* [EXERCISE 1]: Copy out the entries word for word, starting at the first line of the entries and ending with the line containing "Action: click(x=83, y=127)", that line included.

Wednesday, May 20, 2009

Ballots IN Parliament - realistic?

My friends,
I am continually saddened by the fruitless argumentation and sterile
conflict in our government circles - (and media). Sound, constructive
decision-making is hamstrung by bitter and pointless disputation. I note
that in Britain they achieved unity of purpose in WWII with coalition
government, after a terrible start without unity. In the beginning of
the present crisis I recall there was talk of a coordinated approach but
it quickly withered through the pressures and pride of partisan

Watching the children singing with enthusiasm at Grandparents' Day,
today, and admiring their excellent work, in classrooms proclaiming the
highest life values, I came to reflect - do our leaders uphold these
values? Does our style of conflict-based democracy support these values?
Will life beyond school cherish, or dash, their enthusiasm and hope?

They certainly deserve better - much better.

Why should we continue with the present divisive, partisan style of
politics when a simple change to an electronic secret voting system in
our parliaments would quickly result in independent representation, with
ongoing, effective, popular involvement, and a growing confidence in the
possibilities of sensible government, to plan well for a secure and
sustainable future.

What do you think?

Wednesday, May 13, 2009

Ethnics & Branch Stacking – a part of political life

Dick Gross (The Age Comment & Debate 12th May) comments: “It is legitimate to organise to increase a group’s political power. Stacking (is) just part of political life.
“It is a story about how all tiers of government operate to secure power bases that go right to the top of the political food chain.” Speaking for himself (as a Jew) Gross says: “we, and every other grouping, need it.”

It is clear enough that migrants from non-European countries are ethnic minorities, with their consequent difficulties and frustrations. Without seeking to pillory them (Gross notes that ‘anglo’ political manipulation tends to excite less criticism) we should realise the extent to which these so common attitudes diverge from the very central principle of democracy – the right to an equality of political power for every one of us.

Throughout the ages there have been the struggles to bring societies nearer to that philosophical ideal, (which possibly echoes the Jewish injunction to ‘Love Thy Neighbour’), to the Greek recognition of the Demos (the individual people who comprise ‘the people’), through Magna Carta, the French Revolution, British parliamentary reforms, the ‘Australian Ballot’ for elections and the Swiss ‘Initiative’ (giving their people the right to initiate referenda).

* [EXERCISE 2]: In the blog posts, what does the writer say Britain achieved in WWII through coalition government?

* [ROWS]:
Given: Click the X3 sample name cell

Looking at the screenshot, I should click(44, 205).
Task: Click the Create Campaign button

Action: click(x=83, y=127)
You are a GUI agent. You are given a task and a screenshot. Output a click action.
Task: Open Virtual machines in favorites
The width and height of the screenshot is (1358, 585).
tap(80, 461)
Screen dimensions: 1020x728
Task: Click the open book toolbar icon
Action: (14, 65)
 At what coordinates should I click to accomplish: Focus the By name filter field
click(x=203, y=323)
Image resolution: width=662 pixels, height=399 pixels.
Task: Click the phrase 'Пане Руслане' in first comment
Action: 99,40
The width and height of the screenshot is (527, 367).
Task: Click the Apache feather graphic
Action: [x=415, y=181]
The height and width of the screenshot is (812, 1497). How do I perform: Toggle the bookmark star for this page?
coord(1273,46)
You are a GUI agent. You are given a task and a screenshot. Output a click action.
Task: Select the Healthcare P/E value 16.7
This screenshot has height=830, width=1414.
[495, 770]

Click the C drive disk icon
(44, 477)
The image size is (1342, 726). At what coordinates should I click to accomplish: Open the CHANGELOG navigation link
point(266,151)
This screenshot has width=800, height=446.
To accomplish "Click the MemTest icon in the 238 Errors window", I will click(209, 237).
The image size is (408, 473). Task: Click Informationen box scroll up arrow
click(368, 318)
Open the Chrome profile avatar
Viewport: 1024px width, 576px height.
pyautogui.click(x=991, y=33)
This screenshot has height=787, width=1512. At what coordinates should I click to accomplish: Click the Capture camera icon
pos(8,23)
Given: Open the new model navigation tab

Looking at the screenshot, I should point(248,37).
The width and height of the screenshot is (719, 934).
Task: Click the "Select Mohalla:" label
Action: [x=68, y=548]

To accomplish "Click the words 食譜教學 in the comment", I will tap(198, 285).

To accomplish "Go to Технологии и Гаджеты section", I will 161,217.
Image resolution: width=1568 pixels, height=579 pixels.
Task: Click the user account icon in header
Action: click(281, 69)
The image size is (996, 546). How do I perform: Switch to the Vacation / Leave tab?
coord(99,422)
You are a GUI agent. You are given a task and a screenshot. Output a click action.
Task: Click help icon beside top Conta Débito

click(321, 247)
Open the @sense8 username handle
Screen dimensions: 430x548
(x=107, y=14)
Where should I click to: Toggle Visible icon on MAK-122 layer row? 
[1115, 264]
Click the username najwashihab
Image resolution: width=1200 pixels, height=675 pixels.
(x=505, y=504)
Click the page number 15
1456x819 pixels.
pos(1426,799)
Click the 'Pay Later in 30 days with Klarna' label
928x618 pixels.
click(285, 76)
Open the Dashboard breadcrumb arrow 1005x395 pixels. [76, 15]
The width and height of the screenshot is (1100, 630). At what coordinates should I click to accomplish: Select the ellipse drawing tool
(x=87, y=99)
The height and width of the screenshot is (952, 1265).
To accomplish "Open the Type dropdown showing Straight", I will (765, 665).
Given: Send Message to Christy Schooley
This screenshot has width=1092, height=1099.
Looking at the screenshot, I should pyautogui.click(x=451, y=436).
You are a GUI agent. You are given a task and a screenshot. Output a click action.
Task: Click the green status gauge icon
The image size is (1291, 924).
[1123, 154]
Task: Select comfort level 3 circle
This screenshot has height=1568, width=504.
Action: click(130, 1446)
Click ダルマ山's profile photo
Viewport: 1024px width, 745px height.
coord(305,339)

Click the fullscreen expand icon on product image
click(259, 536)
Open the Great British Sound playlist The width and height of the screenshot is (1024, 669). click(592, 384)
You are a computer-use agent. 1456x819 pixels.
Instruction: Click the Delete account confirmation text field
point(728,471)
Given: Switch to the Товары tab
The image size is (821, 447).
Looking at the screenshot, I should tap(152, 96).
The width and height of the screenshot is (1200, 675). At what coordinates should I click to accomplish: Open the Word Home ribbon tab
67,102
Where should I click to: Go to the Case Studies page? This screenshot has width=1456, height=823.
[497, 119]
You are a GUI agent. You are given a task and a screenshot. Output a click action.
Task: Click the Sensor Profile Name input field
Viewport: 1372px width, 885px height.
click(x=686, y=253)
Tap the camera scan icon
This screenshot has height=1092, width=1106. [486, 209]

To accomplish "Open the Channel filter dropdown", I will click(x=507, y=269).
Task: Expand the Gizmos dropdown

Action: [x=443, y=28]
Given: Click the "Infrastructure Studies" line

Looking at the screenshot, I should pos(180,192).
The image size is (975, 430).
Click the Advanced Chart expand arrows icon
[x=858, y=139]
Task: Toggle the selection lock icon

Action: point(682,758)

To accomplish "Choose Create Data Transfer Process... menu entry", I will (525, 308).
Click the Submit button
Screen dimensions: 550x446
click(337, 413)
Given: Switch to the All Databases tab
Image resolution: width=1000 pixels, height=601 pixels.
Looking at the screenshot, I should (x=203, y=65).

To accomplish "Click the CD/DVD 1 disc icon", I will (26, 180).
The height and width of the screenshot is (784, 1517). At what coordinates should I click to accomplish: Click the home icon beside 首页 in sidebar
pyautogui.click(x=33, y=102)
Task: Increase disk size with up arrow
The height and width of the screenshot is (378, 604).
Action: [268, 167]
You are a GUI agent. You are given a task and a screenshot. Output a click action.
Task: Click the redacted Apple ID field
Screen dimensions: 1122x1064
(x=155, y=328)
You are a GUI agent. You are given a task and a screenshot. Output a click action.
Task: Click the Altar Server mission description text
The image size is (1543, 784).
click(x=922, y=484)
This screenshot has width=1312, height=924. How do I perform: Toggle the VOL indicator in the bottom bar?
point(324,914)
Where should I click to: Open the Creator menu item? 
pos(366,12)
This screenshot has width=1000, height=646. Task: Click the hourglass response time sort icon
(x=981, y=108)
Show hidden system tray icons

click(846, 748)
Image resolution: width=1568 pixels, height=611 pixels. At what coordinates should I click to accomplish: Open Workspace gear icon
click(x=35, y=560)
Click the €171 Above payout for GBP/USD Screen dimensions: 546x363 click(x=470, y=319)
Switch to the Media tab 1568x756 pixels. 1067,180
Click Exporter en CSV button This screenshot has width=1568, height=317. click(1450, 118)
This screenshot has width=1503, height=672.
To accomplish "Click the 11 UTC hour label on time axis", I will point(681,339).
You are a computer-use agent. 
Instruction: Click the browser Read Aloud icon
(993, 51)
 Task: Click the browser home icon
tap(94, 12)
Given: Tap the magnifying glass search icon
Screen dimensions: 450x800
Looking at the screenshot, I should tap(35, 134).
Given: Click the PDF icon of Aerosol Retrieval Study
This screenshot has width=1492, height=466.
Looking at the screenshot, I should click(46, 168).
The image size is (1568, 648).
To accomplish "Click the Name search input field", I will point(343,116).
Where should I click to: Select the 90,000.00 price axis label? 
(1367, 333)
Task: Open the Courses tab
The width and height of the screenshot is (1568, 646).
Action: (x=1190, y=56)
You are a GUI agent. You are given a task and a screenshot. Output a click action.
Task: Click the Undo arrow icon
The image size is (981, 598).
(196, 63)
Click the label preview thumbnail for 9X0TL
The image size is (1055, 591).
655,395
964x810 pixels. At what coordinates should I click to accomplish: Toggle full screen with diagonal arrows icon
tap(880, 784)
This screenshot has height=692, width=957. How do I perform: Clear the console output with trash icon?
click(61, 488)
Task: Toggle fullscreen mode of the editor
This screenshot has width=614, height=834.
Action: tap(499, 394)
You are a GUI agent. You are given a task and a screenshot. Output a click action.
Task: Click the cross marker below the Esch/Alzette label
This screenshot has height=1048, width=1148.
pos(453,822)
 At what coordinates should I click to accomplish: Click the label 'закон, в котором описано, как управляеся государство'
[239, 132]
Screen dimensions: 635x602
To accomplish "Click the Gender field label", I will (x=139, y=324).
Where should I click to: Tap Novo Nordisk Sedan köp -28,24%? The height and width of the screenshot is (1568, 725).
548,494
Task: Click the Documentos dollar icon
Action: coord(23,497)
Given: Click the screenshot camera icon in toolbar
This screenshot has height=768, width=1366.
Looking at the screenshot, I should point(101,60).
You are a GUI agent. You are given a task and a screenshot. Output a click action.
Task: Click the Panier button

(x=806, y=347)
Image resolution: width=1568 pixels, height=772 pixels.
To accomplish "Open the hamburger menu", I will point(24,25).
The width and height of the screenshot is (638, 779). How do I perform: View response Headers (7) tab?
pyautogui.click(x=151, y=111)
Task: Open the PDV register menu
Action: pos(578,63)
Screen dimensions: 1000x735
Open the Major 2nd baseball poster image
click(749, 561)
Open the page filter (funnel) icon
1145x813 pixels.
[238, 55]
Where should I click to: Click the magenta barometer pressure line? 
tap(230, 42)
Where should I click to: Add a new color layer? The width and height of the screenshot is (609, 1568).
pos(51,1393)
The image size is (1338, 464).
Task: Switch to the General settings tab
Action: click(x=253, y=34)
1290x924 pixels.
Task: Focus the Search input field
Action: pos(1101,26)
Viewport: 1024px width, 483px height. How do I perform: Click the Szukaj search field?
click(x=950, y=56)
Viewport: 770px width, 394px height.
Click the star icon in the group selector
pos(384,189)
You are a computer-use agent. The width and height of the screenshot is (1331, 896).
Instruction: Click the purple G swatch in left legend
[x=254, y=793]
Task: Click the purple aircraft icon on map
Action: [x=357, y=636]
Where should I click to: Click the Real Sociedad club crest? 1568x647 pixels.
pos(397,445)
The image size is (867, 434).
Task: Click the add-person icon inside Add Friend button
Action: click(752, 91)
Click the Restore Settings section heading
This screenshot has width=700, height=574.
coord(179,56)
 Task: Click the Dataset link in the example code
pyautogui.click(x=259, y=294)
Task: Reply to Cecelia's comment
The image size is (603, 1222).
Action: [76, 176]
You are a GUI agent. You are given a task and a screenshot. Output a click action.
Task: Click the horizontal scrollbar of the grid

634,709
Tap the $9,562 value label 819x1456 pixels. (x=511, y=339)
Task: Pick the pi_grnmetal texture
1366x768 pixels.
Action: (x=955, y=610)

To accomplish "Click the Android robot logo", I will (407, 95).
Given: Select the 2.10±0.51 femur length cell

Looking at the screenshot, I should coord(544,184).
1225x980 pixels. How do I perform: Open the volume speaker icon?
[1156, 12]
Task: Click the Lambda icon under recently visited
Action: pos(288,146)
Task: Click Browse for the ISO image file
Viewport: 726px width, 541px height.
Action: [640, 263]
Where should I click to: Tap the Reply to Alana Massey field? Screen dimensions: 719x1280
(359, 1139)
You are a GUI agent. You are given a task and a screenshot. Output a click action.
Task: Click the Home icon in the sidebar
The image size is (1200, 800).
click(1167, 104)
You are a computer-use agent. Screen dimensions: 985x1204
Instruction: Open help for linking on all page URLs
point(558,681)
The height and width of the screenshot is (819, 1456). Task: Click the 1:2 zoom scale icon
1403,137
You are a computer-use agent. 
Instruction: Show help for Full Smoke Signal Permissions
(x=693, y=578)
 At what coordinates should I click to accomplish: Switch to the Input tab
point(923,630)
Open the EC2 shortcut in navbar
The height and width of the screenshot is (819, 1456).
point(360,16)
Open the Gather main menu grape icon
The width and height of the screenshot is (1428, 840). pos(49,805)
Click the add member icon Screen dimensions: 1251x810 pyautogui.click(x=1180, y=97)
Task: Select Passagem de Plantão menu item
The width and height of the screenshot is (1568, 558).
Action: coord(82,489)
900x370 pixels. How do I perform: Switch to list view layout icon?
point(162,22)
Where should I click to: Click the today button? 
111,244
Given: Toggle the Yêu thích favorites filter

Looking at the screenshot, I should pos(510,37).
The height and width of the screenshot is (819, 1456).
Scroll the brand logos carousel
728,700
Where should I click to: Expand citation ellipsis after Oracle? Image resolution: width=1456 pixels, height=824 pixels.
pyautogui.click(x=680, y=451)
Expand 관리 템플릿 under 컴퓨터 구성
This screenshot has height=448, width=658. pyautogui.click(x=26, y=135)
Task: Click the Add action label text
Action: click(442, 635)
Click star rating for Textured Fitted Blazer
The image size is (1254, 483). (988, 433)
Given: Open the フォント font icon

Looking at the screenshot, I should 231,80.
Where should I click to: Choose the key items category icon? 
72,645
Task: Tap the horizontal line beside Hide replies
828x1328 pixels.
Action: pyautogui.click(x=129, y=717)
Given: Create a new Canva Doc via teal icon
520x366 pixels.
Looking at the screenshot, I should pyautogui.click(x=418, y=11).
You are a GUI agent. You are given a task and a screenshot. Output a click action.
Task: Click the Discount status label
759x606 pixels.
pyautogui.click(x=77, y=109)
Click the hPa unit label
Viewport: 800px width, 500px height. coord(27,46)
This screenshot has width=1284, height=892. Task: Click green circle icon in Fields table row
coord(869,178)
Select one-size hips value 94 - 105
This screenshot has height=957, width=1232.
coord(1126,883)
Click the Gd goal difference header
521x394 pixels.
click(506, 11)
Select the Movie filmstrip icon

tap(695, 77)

* [FINAL ANSWER 1]:
Given: Click the X3 sample name cell

Looking at the screenshot, I should click(44, 205).
Task: Click the Create Campaign button

Action: click(x=83, y=127)

* [FINAL ANSWER 2]: Unity of purpose.